Here’s how Thomas Gordon puts it:

A conflict is the moment of truth in a relationship ‑ a test of its health, a crisis that can weaken or strengthen it, a critical event that may bring lasting resentment, smoldering hostility, psychological scars.  Conflicts can push people away from each other or pull them into a closer and more intimate union; they contain the seeds of destruction and the seeds of greater unity; they may bring about armed warfare or deeper mutual understanding.

What’s a little scary is that some people avoid conflict in the name of God.

Seriously?

Uh huh.  (Oh Lord, now I’m talking to myself.  Anyway…)

Read through the New Testament and you’ll find a steady stream of people with different opinions, different interpretations, and different priorities – all of whom sincerely believed they were serving God and seeking His truth.  Sometimes they handled their conflicts badly – see 1 Corinthians.  Sometimes they handled it beautifully – see Acts 15. But something profound happens in a church, a team, or a relationship when people take the initiative to deal with conflicts from a position of faith, hope, and love.

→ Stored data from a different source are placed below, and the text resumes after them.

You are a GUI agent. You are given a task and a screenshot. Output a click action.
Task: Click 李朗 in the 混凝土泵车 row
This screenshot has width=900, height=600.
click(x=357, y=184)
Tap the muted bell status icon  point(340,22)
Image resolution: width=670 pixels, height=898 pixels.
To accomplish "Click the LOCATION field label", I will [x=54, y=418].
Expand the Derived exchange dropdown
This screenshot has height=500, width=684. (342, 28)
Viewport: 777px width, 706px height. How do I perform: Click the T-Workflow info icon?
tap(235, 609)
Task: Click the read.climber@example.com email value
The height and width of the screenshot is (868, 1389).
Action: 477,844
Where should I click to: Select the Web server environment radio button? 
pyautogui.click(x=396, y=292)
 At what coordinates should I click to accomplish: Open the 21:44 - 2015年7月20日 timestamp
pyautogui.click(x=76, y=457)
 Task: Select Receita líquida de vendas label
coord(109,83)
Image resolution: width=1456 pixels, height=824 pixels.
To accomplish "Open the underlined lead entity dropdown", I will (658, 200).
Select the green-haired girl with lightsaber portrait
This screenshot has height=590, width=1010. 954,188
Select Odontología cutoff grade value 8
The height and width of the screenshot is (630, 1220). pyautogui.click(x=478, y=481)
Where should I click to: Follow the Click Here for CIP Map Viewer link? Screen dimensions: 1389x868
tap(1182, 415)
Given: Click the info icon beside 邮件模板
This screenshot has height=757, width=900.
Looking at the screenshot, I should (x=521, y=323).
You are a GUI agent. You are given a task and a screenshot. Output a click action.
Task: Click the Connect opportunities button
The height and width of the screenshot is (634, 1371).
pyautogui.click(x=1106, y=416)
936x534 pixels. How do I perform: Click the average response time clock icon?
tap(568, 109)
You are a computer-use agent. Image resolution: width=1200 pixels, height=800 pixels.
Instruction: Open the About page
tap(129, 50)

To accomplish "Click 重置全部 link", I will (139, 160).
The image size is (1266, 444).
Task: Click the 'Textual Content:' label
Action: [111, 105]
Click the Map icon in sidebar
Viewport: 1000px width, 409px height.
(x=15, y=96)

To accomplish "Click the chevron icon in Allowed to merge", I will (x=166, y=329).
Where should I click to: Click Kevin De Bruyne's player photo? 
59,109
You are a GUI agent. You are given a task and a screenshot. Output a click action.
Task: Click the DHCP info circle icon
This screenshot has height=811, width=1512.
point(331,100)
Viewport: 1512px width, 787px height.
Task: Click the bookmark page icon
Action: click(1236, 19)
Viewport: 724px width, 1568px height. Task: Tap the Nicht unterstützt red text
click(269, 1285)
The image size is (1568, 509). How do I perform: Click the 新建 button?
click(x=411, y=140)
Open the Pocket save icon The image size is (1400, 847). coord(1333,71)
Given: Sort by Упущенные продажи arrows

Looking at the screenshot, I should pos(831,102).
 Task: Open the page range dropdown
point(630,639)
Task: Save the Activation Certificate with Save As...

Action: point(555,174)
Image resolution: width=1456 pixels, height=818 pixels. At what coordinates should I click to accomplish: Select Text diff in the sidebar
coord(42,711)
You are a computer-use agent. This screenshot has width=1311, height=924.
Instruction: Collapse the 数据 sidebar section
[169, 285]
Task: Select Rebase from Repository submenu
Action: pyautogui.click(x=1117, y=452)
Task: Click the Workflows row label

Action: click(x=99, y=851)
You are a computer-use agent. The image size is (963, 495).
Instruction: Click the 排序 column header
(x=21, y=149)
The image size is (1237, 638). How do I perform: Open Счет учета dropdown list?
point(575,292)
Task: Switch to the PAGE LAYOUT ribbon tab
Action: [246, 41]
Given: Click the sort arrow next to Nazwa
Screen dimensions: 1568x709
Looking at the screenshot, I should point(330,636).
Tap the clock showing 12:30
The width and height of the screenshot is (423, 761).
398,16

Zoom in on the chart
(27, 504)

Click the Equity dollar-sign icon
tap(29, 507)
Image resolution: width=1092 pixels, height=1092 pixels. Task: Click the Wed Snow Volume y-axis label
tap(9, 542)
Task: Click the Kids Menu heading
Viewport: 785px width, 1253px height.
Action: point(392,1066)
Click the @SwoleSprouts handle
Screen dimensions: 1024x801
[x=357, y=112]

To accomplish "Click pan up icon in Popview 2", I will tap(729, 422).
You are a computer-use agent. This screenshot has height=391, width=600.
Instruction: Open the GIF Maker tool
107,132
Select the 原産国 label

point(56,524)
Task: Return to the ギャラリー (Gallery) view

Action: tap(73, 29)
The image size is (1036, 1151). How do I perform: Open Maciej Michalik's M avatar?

So how conflict-ready are you?  How conflict-equipped is your leadership?

Here are some ideas for leading individuals and teams through conflict situations, inspired by Paul’s letter to the Philippians.

1.  Build steadfastness into yourself and your team.

If you have built a team of people who smile and nod and rubber-stamp everything you do, you have no team – you just have a bunch of doo-wop backup singers.  And you may think that’s a good thing, but it’s safe and predictable and boring.  More importantly, it leads to groupthink and glorious expressions of mass stupidity.

You’re welcome.

Instead, focus on building a team where each member knows who you are and where you’re going.  One that is committed to the goals and ideals of the relationship or team.  That combines skill with passion, and expects good results.  Remove the word “quit” from your team’s vocabulary.

2.  Lead by encouragement and building relationships.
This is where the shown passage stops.